The right to a free and unobstructed navigation of this river on the part of the public, and especially of the citizens of the United States, depends upon the Constitution and the Laws of the United States -- the public law of the country.
The local laws of the states have no control over it. I speak now of the free and unobstructed navigation of the river, and
according to this general or public law, the right of navigation exists over every party of it. No principle is better settled or more generally admitted. The reason given is well stated by Lord Denman in Williams v. Wilcox, 8 Ad. & Ell. 314, and perhaps no river or navigable stream affords a better illustration of the soundness of the principle, or of the reasons upon which it is founded, than the river in question. The reasons are
"that the nature of the highway which a navigable river affords -- liable to be affected by natural and uncontrollable causes, presenting inconveniences in different parts and in different sides, according to changes of wind or direction of the vessel, and attended by the important circumstance that upon no one is any duty imposed by the common law to do that which would be analogous to the ordinary repair of a common highway to remove obstructions -- namely clear away sand banks and preserve any accustomed channel -- all these considerations,"
"make it an almost irresistible conclusion that the paramount right, if it existed at all, must have been a right in every part of the space between the banks."
Now this principle, if acknowledged and applied in this case, affords not only ground for the exercise of the jurisdiction of the court, but makes it a duty to inquire into the question of obstruction and deal with it according as the pleadings and proofs may require or justify.
I agree that this principle has been modified by the judgment of this Court in the case of the Wheeling Bridge, in its endeavor to harmonize this public right of navigation with the subordinate right of the states to erect bridges over these navigable waters.
The Court there determined that in the erection of a bridge under state authority, if there still existed a free and unobstructed navigation of the river, the bridge would not be considered a nuisance, but upheld as lawful.
The bridge in question is entitled to the benefit of this modification of the principle. And I agree that if there is a free and unobstructed navigation of this river on the Illinois side, it would afford an answer to the admitted obstruction on the side in Iowa.

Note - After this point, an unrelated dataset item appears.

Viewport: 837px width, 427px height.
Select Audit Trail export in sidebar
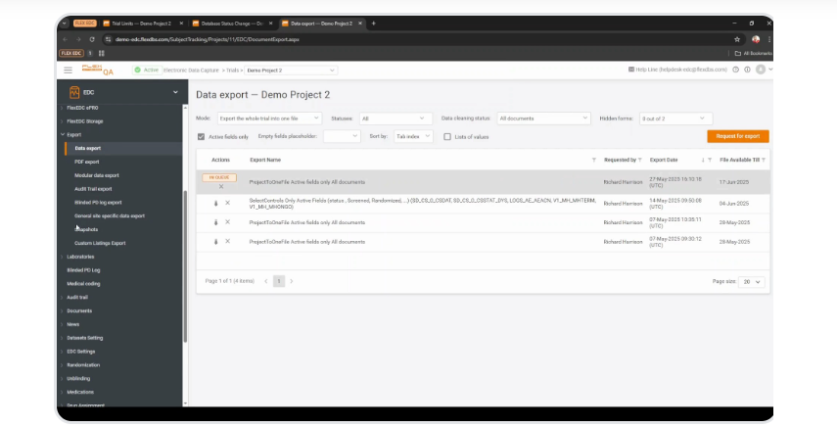click(x=93, y=189)
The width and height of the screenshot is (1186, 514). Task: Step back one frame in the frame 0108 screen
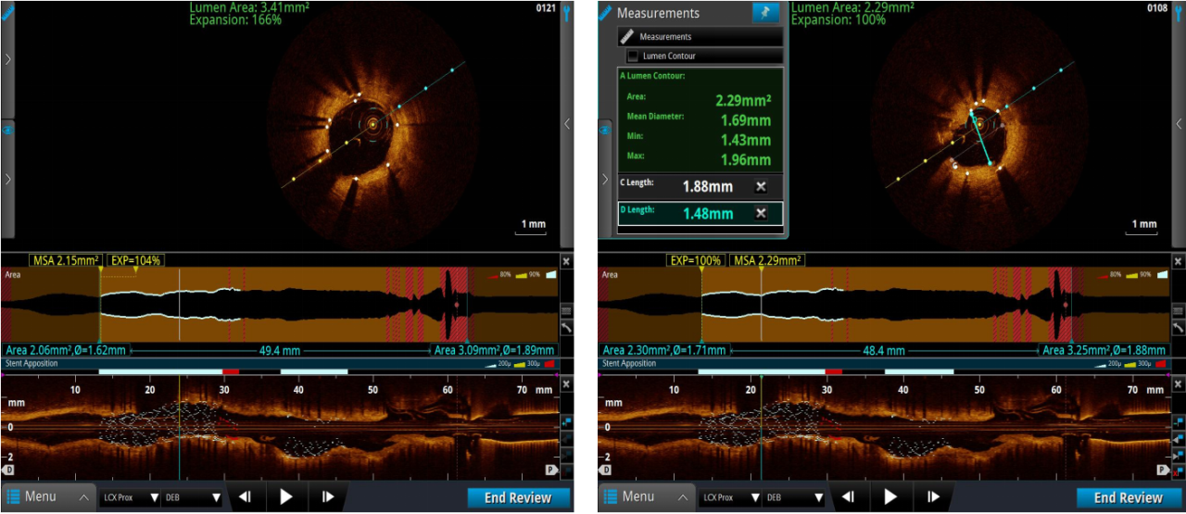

But this is the only answer that can be given, and it
is apparent that this answer raises the question whether or not such a channel was left open -- a question which the court must hear and determine, and without hearing and determining which in favor of the defendants, the decree must pass against them.
It seems to me, therefore, without pursuing the case further, that the material question in the case before the court below was whether, notwithstanding the erection of the bridge, a free and unobstructed navigation for the passage of boats existed on the Illinois side of the river, and hence, necessarily, whether or not the bridge constituted an obstruction over that channel. If it did not, then the case fell within the qualification of the principle as applied in the Wheeling Bridge case. If it did, then clearly no defense was shown to the admitted obstruction of that part of the river on the Iowa side.
I express no opinion upon the question of fact, the obstruction, as that question is not reached according to the decision of a majority of the Court.
I am requested to state that MESSRS. JUSTICE WAYNE and CLIFFORD concur in this opinion.